_Material shown_
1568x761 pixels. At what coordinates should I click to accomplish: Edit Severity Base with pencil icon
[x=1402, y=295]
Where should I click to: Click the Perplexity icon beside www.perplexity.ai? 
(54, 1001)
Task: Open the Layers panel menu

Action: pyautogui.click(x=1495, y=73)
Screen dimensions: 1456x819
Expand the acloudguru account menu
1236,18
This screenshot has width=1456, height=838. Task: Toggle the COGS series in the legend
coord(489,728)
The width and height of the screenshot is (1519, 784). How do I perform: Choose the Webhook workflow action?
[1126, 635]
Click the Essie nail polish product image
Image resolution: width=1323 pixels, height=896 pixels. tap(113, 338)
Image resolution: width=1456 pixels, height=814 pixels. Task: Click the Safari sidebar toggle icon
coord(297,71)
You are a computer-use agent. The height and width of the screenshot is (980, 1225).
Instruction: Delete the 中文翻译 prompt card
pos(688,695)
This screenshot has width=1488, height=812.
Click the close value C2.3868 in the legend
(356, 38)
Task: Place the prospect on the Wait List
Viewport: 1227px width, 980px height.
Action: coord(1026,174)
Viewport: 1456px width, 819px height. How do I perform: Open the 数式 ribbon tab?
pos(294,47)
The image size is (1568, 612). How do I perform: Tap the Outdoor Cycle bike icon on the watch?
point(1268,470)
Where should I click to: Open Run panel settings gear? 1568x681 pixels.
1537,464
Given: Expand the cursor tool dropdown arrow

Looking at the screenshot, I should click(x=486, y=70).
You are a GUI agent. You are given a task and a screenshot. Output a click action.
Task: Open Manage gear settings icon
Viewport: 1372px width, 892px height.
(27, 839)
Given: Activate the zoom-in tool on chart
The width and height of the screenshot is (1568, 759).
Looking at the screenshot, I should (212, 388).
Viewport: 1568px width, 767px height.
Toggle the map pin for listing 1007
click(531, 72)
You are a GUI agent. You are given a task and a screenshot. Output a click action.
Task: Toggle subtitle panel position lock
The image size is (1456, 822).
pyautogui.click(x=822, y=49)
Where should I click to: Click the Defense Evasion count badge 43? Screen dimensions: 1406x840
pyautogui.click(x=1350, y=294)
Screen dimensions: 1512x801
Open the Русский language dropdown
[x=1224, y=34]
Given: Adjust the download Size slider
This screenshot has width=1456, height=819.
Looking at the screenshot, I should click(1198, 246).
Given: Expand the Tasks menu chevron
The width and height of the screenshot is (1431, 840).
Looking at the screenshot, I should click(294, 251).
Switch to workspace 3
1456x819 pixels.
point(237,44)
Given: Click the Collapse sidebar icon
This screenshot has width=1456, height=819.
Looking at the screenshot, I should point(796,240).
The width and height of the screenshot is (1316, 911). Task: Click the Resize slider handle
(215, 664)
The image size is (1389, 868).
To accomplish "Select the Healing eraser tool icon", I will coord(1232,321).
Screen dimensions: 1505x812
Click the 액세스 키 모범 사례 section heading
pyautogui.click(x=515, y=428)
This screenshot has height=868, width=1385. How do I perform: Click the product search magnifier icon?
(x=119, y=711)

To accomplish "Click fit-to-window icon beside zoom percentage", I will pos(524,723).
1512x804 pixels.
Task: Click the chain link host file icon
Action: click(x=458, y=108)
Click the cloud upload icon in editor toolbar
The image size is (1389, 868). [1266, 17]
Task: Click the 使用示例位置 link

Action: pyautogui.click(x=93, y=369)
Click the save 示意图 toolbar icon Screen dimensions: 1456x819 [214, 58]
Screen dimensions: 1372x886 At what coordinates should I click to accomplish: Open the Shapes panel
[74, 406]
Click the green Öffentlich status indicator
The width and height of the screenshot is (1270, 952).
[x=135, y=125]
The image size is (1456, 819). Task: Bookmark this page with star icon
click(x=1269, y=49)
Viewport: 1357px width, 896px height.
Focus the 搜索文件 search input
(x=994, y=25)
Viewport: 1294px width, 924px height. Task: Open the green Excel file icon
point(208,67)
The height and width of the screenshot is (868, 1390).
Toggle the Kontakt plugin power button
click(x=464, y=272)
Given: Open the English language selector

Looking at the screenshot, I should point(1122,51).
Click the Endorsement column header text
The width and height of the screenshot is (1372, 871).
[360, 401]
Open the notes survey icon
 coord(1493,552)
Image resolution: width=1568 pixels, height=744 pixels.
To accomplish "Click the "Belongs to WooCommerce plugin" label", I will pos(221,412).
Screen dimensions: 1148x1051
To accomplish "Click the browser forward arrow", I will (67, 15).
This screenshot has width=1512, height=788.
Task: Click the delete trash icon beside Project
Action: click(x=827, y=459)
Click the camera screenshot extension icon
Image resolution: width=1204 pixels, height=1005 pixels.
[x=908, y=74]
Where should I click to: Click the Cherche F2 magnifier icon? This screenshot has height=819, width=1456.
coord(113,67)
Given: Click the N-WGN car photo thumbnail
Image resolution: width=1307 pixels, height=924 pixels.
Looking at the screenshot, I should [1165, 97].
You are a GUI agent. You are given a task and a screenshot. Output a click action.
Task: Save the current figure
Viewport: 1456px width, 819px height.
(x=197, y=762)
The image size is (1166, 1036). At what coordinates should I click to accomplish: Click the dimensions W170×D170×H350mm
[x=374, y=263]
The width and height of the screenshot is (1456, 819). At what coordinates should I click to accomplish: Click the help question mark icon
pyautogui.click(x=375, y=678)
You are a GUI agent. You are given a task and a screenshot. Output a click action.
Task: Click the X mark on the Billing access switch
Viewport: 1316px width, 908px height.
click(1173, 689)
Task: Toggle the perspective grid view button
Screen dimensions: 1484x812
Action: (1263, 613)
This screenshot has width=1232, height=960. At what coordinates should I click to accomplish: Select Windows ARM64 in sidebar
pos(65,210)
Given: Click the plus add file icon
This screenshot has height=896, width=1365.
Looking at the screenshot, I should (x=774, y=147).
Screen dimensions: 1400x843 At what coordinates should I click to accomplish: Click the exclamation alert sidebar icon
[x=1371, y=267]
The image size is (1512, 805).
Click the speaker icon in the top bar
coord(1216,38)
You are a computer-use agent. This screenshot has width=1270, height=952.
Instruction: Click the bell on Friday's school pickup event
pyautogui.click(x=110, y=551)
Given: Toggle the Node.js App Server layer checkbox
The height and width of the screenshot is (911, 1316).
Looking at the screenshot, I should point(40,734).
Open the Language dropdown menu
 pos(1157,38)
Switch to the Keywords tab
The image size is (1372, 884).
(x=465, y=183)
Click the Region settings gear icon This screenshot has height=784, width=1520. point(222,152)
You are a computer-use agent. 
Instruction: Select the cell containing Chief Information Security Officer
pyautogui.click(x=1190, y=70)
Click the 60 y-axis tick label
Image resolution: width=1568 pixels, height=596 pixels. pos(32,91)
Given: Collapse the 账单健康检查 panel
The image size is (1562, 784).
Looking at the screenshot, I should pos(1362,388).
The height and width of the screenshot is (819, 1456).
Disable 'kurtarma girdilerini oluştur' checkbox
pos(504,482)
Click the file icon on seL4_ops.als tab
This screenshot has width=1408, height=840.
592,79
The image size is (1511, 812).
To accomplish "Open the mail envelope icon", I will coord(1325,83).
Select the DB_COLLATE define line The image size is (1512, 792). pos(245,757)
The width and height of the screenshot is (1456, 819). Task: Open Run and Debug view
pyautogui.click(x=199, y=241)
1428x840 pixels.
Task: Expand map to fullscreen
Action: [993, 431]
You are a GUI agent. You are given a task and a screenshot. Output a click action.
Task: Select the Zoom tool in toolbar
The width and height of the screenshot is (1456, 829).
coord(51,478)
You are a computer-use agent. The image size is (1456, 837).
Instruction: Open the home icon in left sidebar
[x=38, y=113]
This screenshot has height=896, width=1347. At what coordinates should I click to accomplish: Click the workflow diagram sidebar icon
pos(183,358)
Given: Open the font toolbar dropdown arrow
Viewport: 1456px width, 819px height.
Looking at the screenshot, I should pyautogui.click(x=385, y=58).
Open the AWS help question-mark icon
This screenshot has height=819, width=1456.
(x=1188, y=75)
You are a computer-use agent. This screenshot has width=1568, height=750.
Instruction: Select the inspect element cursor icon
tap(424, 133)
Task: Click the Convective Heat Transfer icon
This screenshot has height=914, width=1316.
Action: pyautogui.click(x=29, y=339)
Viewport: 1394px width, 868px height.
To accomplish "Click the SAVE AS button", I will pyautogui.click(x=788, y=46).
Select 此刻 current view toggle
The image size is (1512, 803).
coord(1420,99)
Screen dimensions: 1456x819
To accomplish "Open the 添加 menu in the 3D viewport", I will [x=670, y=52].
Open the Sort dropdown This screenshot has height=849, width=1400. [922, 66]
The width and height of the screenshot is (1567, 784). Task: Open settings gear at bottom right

_Your instructions_
Above is a listing; print exactly its lines from the one with "Given: Toggle the" through the one with "The height and width of the screenshot is (819, 1456).", and no other lines.

_Response to this task_
Given: Toggle the Node.js App Server layer checkbox
The height and width of the screenshot is (911, 1316).
Looking at the screenshot, I should point(40,734).
Open the Language dropdown menu
 pos(1157,38)
Switch to the Keywords tab
The image size is (1372, 884).
(x=465, y=183)
Click the Region settings gear icon This screenshot has height=784, width=1520. point(222,152)
You are a computer-use agent. 
Instruction: Select the cell containing Chief Information Security Officer
pyautogui.click(x=1190, y=70)
Click the 60 y-axis tick label
Image resolution: width=1568 pixels, height=596 pixels. pos(32,91)
Given: Collapse the 账单健康检查 panel
The image size is (1562, 784).
Looking at the screenshot, I should pos(1362,388).
The height and width of the screenshot is (819, 1456).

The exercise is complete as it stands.